4. It adopts a double bookkeeping system. It has two sides: the credit side and the debit side. Receipts are recorded on the credit side and payments on the debit side.
5. In the accounting sense, total credits and total debits in the balance of payment statement always balance.
Types of Balance of payments:
There are two types of balance of payment account which are as follows:
1. Favorable balance of payment:
If the total receipts of a country exceed its total payments, it is called a favorable balance of payment. It is also known as the surplus of the balance of payment.
Favorable Balance of Payment = Total Receipts > Total Payments
2. Unfavorable balance of payment:
If the total payments of a country exceed its total receipts, it is called unfavorable balance of payment It is also known as the deficit of the balance of payment.
Unfavorable Balance of Payment = Total Receipts < Total Payments
Structure or Components of Balance of Payment:
1. Current account:
Current account of a country with the rest of the world includes the transaction of various items like the value of export and import of goods and services, expenses on travels, transport and communication, payment of premium to the insurance companies, income received from an investment, net remittance and transfers, etc.
2. Capital account:
The capital account is related to the transaction of capital. It is the record of the exchange of financial assets. Borrowing and lending of capital, repayment of capital, purchase, and sale of foreign securities, etc. are the examples of capital transaction.
3. Cash account:
Cash account is the record of foreign exchange reserve. When current and capital accounts are positive, the cash reserve of foreign exchange increases but when there is a deficit in current and capital accounts, the foreign currency reserve decreases.
Importance of Balance of Payment:
Balance of payment is a very important macroeconomic indicator. The uses or importance of the balance of payment are as follows:
1. It shows various aspects of a country's international economic position.
2. It helps the government in taking decisions on fiscal and monetary policies as well as external trade and payment issues.
3. It also shows the extent of dependence of the country's economic development on financial assistance by the developed countries.

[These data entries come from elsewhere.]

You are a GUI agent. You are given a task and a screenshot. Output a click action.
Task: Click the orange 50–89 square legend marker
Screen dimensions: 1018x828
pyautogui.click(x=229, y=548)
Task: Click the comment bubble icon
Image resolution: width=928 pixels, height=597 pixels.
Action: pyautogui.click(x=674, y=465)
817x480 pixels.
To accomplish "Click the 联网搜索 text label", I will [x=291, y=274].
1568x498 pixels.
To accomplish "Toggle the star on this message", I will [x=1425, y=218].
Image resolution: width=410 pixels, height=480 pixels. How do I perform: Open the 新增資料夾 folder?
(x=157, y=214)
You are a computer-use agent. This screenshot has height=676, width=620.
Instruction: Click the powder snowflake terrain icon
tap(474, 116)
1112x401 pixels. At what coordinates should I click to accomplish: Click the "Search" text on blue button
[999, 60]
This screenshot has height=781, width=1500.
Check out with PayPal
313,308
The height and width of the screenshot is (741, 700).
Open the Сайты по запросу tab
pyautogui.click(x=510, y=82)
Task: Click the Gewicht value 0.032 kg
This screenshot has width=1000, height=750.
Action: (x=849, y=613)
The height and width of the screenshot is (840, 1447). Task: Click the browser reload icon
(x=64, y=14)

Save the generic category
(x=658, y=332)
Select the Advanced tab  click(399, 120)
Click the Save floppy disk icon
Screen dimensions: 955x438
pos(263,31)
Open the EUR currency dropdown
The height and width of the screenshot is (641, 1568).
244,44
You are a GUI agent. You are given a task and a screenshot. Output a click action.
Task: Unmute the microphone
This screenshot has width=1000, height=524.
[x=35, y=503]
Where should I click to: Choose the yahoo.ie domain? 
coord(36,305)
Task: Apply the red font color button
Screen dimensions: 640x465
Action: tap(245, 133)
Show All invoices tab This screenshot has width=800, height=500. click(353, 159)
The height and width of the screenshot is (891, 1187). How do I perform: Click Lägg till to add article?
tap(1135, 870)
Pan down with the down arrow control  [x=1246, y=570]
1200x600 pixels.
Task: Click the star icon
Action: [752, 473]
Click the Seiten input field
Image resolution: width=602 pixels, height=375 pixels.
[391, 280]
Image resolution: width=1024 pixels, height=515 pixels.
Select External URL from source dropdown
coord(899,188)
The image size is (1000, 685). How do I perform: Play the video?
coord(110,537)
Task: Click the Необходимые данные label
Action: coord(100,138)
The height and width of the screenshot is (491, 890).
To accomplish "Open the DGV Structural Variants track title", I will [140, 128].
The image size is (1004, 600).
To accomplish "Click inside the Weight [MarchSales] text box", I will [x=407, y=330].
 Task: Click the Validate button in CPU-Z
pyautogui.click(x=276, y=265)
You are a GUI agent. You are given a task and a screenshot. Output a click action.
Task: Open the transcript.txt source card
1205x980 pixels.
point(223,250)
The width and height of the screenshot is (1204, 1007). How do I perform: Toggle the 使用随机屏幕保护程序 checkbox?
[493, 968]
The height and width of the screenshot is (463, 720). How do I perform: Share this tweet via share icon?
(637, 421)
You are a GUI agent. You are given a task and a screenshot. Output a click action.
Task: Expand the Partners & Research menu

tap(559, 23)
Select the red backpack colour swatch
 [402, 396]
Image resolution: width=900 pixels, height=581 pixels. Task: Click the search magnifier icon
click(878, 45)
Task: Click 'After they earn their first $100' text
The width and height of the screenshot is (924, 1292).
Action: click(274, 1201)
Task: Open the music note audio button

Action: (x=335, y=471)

4. It is the measure of performance of the economy.
5. It shows expenses made on imported goods and services.
6. It shows foreign currency entering the country and going out of the country.
7. It evaluates the success of the country in exporting goods and services to foreign countries.
8. It shows the entire picture of the total transactions of an economy with other economies of the world.
9. It is useful to formulate economic policies like exchange rate policy, fiscal, policy, monetary policy, etc.